Howard was having an affair with Aickman when this book appeared; she was already a published author whereas he was not. The collection as published does not give any indication of how the collaboration worked, but in her autobiography, Slipstream, she tells us that three of the six stories were by her and three by Aickman. She does not say who wrote which, but thanks to the wonders of the Internet I have been able to find this out.
Perfect Love, the first and longest story—in effect a novella—is by Howard. A young Italian girl from an impoverished family is taken up by a mysterious benefactor who pays for her to be trained as a singer. She becomes a celebrated operatic diva, a great beauty who has many lovers. She has a peculiar and unexplained dislike of children. After some years the mysterious benefactor reappears. He demands something from her, though we do not know what it is. She refuses; he kidnaps her briefly and she returns, distraught but unwilling to say what has happened. For the rest of her life she is haunted by a poltergeist-like child who destroys all her relationships until she gives up her lovers and her career to care for it.

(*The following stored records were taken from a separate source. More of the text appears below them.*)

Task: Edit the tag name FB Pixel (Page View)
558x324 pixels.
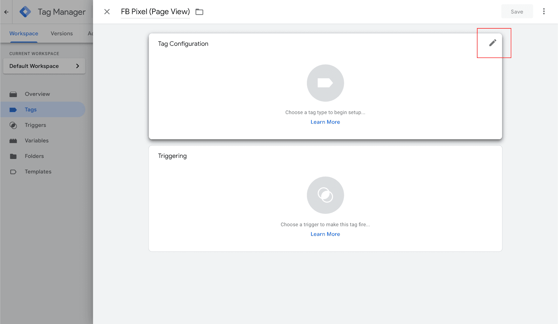Action: [x=155, y=12]
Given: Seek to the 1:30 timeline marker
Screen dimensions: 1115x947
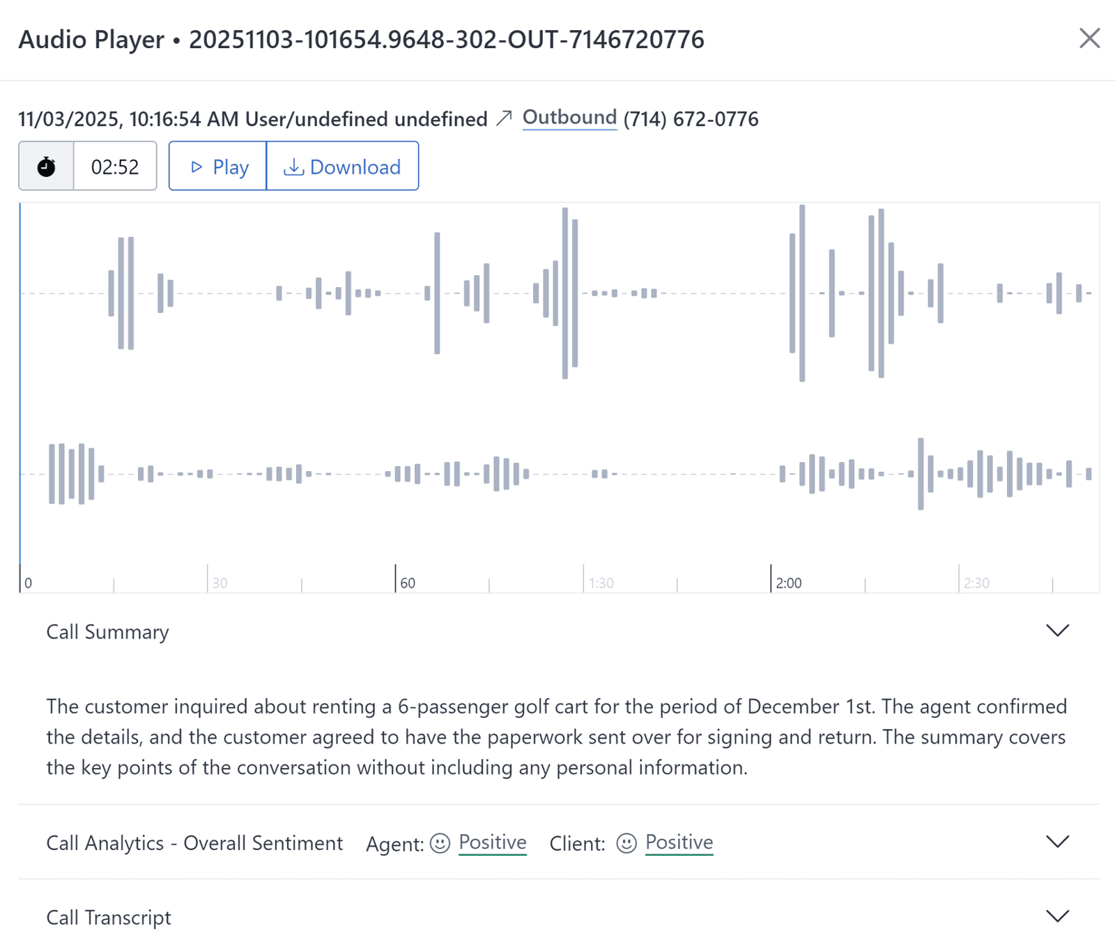Looking at the screenshot, I should (584, 579).
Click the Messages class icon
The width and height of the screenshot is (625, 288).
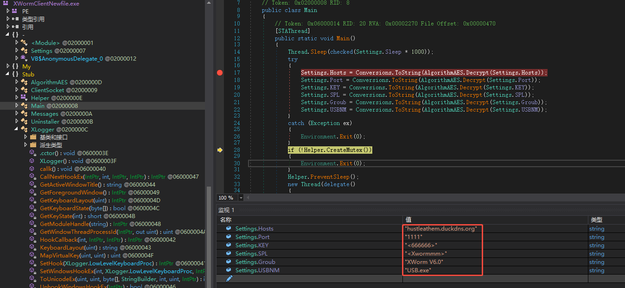[24, 113]
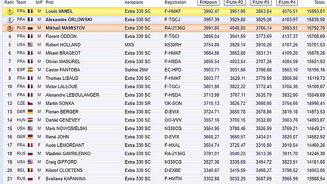The height and width of the screenshot is (184, 327).
Task: Click the Pilot column header
Action: [x=49, y=2]

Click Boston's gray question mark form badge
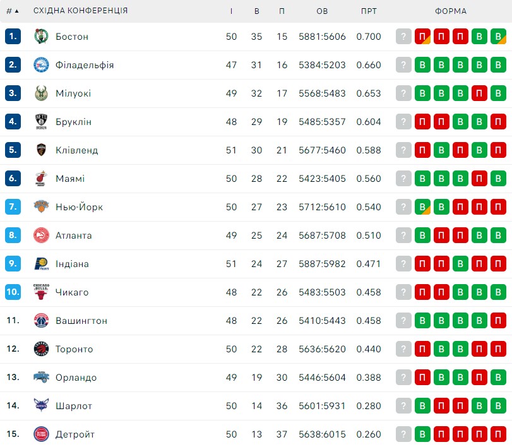click(403, 36)
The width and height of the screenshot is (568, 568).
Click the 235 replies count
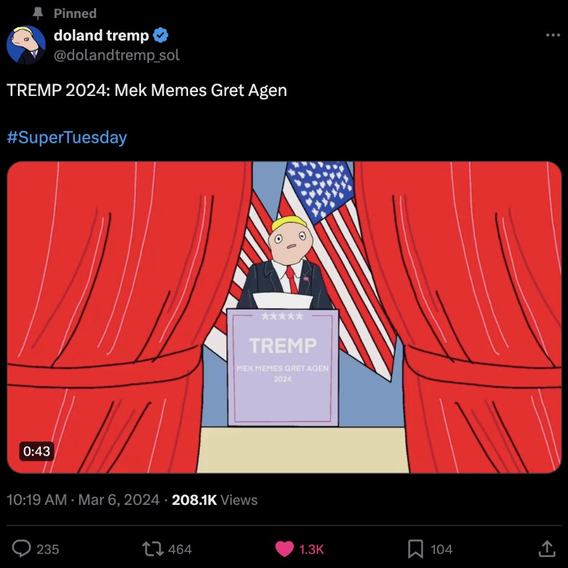point(48,549)
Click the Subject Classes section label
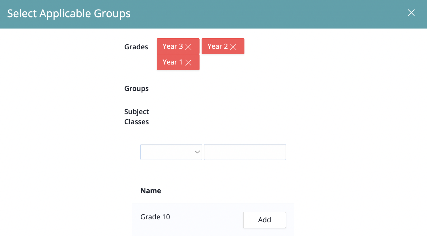The image size is (427, 236). click(x=136, y=117)
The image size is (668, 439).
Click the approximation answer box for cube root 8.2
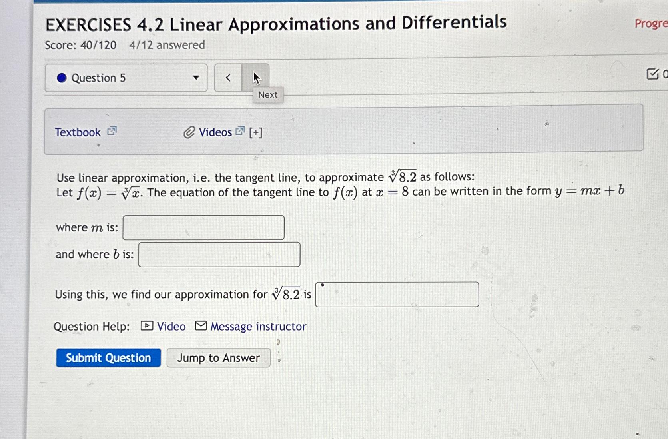pos(397,294)
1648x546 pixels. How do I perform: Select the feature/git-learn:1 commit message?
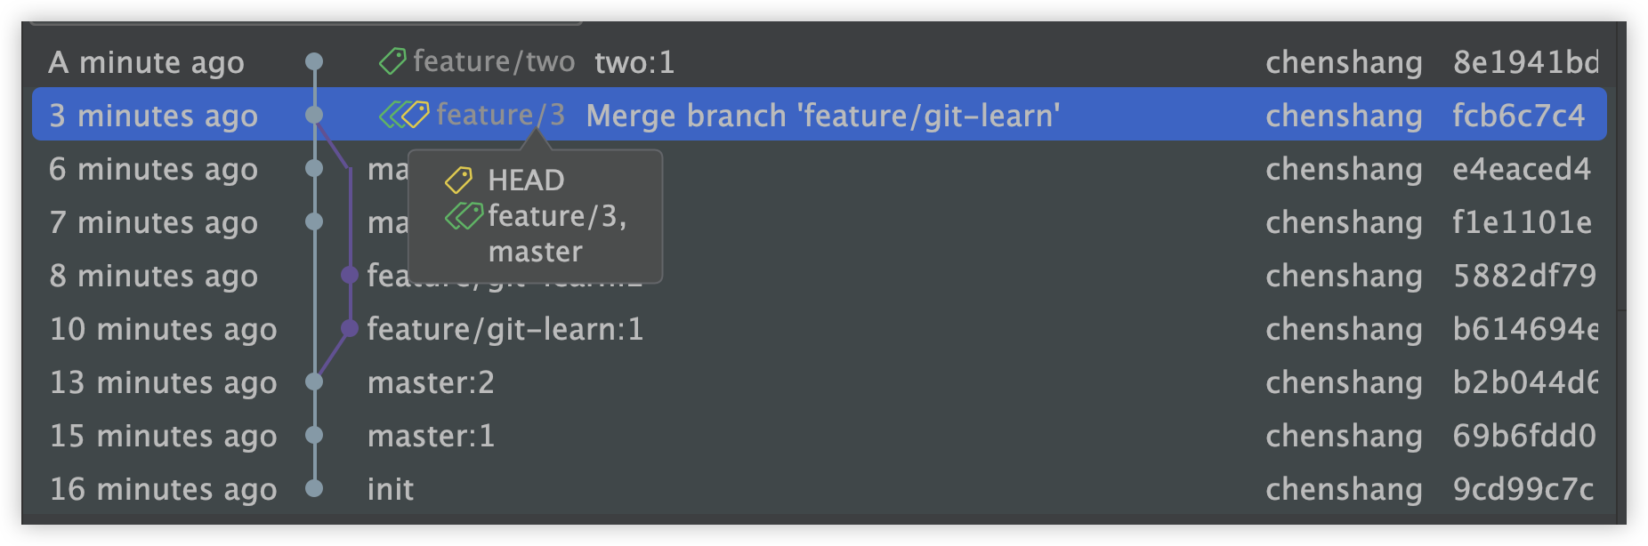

The Trains, by Aickman, begins as a gentle comedy of manners that turns into a horror story. Two young women with differing characters and backgrounds are on a walking tour together. It starts to rain as they approach a railway line, and they take refuge in a house nearby. They are made welcome by the owner, a cultured and seemingly affable man who has inherited the house from his aunt, who died recently in unspecified tragic circumstances. As the evening goes on the mood darkens, there is a murder, and eventually both women find themselves trapped in an upper room in evident danger of their lives, with mysterious trains thundering past outside the house.
The Insufficient Answer (Aickman) is set in a remote castle in Slovenia, owned by a renowned but reclusive English sculptress, who lives there with a single female companion. Cust, a young journalist, is sent to interview her. The castle is full of mysteries and reminded me of Gormenghast in the Mervyn Peake novels. Cust finds a strange young woman in his bedroom who tells him she is imprisoned by the sculptress and asks him to help her escape. He agrees, but it is not clear that she is real. Eventually she disappears and Cust leaves without having understood what happened. His subsequent refusal to say what occurred leads to his being sacked from the paper.
Three Miles Up (Howard) concerns two men on a canal trip who pick up a young woman whom they see apparently sleeping on the bank. She agrees to cook for them, but her presence exacerbates the already-existing tension between the two men. They decide to explore a side channel not shown on the map, where they pass villages at night which disappear by the morning. They continue upstream in the hope of finding out where they are, but eventually they are trapped in unknown open water and the young girl inexplicably vanishes.
The View (Aickman) put me in mind of La Belle Dame Sans Merci. Carfax, an artist and musician, is going on holiday to recover from an unspecified but probably psychological illness. He leaves Liverpool on his way to an island—possibly the Isle of Man although it is unnamed. On board the ferry he gets into conversation with an attractive young woman who invites him to stay with her at her remote country house. He accepts, and soon he falls in love with her and she with him. They are idyllically happy but there is much he does not understand about her or the house; she goes out riding alone for much of the day and the view from his window keeps changing as the days go by. Carfax eventually finds himself in the same situation as Keats's knight-at-arms, 'alone and palely loitering'.
Left Luggage (Howard) was, I thought, the weakest of the six tales. A man is left a case of silver by his philandering uncle. It is haunted by a ghostly woman whose clothes keep appearing in the case. She was evidently badly treated by the uncle. Eventually the man throws the case out of a train window, although whether that frees him from the ghost is left unclear.
The tone of most of these stories is dreamlike with a recurring theme of disappearing enigmatic women. I had read only one book by Howard and nothing by Aickman previously, which probably explains why my initial guesses for who wrote which were no better than chance (I got only Three Miles Up right, but Howard says that most reviewers of the book were equally unsuccessful). On this showing I preferred Aickman's contributions, especially The View , although Howard's Three Miles Up came a close second.